Tips for Parents of Picky Eaters

Tips for parents of picky eaters and a sad little Asian girl.

“What’s for dinner?” It’s a question you may hear weekly (or even daily!) if you’re a parent of young children.

But depending on the individual tummies and appetites in your home—here’s looking at you, kids—the answer may not always be clear. How can parents of picky eaters tackle dinner as well as other meals, including snacks?

Let’s start by noting that there isn’t a hard and fast definition of a “picky eater”, but generally can be defined as someone who consumes an inadequate variety of food through rejection of a significant amount of both familiar and unfamiliar food. Picky eaters can vary in age, but “picky” behaviors, especially refusing to eat certain foods (no matter how many ways a parent tries to convince the child to take a bite), usually start around age two—right around the time children begin forming food habits that include likes and dislikes. And because a toddler’s early eating habits and preferences can sometimes last well into adulthood, it’s essential to help your little one develop a palate that includes a variety of healthy foods.
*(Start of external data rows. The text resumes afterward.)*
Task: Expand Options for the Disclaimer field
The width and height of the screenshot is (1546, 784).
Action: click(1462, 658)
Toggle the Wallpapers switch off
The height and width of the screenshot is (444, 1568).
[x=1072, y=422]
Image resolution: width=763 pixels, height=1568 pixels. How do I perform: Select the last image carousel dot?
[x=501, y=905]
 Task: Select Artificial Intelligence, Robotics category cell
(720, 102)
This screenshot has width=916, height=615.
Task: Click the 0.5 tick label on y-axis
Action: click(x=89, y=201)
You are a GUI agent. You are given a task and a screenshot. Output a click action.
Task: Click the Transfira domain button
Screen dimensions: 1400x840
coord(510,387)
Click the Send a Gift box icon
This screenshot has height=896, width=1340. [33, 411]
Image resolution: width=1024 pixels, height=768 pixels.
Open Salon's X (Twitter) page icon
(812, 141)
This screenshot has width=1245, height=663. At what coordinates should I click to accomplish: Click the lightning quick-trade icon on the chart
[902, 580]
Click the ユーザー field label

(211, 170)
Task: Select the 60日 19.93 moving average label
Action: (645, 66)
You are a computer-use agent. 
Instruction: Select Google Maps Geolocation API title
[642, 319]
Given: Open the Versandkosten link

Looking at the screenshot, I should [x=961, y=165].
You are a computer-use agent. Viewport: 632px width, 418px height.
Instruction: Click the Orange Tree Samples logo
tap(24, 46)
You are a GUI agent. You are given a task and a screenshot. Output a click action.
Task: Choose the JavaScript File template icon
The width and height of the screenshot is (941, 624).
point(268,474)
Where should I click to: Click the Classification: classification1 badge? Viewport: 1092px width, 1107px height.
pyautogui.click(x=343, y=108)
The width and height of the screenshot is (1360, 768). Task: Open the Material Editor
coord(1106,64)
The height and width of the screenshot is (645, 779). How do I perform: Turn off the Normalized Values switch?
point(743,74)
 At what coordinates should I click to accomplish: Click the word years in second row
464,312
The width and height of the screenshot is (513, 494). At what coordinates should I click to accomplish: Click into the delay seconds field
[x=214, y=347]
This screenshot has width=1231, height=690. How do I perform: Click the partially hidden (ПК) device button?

There are many perspectives when it comes to helping picky eaters broaden their food horizon, but getting your child on board with diverse, nutritious meals may take a few different strategies, so we’ve rounded up a few for you to try:

  1. Give your child a say. Kids of all ages are often more excited to try meals and snacks if they have been involved in the process of choosing or making it. For example, if you bring your little ones in tow to the grocery store, let them pick out a new healthy ingredient or food to add to a meal or snack that week. Children can also help with a few easy meal-preparation tasks, like setting the table or rinsing produce—just be mindful of which tasks might be developmentally appropriate for your child.
  2. Remember that autonomy is important. Encourage your kids to feed themselves as they are developmentally able to do so, even by deciding how much food they want to eat at a given meal or snack. Giving children the ability to choose how much food they eat (and even whether the food is eaten at all!) can help them establish independence and learn to self-regulate their food intake based on their bodies’ natural hunger and fullness cues.
  3. Avoid preparing a different option altogether for your picky eater. While it can seem tempting to regularly prepare a special meal or snack for your picky eater, it’s important not to do so. (The exception here is if your child has a food allergy or sensitivity, of course!) In their role as guardians and models for healthy eating, parents focus on offering a nutritious meal or snack to the whole family (including when it’s time to do so) and children decide how much or whether they will eat at all.
  4. Take it slow and steady. Introduce new foods one at a time and remain patient and consistent. Did you know it can take more than ten tries for your child to accept and like a new food? Little taste buds need time to appreciate new things! When offering a new food, try offering alongside familiar foods that your child likes—and let your child decide how (or if) they eat the newcomer. Lastly, avoid offering too many new foods at once—too much choice can be overwhelming and discourage the process of truly exploring all the sensory joys of new foods. And remember, your child may genuinely dislike some foods, and that’s okay. The goal is for them to be open to trying new and different foods.
  5. Be a model for your child. More is caught than taught, right? In other words, parents can model to their children the importance of trying new foods and preparation methods by doing so themselves! This is where family mealtimes are critical; parents can model trying broccoli, mashed potatoes or salmon with their children at the table. Modeling eating habits like focusing on nutritious foods, experimenting with cooking styles, and choosing exciting new dishes for meals can help kids understand how to follow a healthy eating pattern and develop a healthy relationship with food.
  6. Encourage productive family conversations about food. It can be discouraging to hear your previously non-picky children say “Green beans are the worst!” just as your established picky eater is finally ready to try them! Promote constructive conversation about food around the table so that everyone can approach their meal with a positive attitude. For example, when describing foods, avoid moralizing words like “toxic” or “clean,” and focus instead on neutral or descriptive phrases like “Greek yogurt has lots of protein, which helps keep our bodies strong!” or “Fruits are sweet and provide important vitamins!” This approach can help young eaters understand that some foods may be tastier or provide certain benefits or nutrients without giving the impression that some foods are “good” and others are “bad.”

Finally, as you prepare for your next meal, keep an open mind. Getting your children to consistently try and eat a variety of foods can be difficult. Stay firm, calm, responsive, and loving, and it will get better!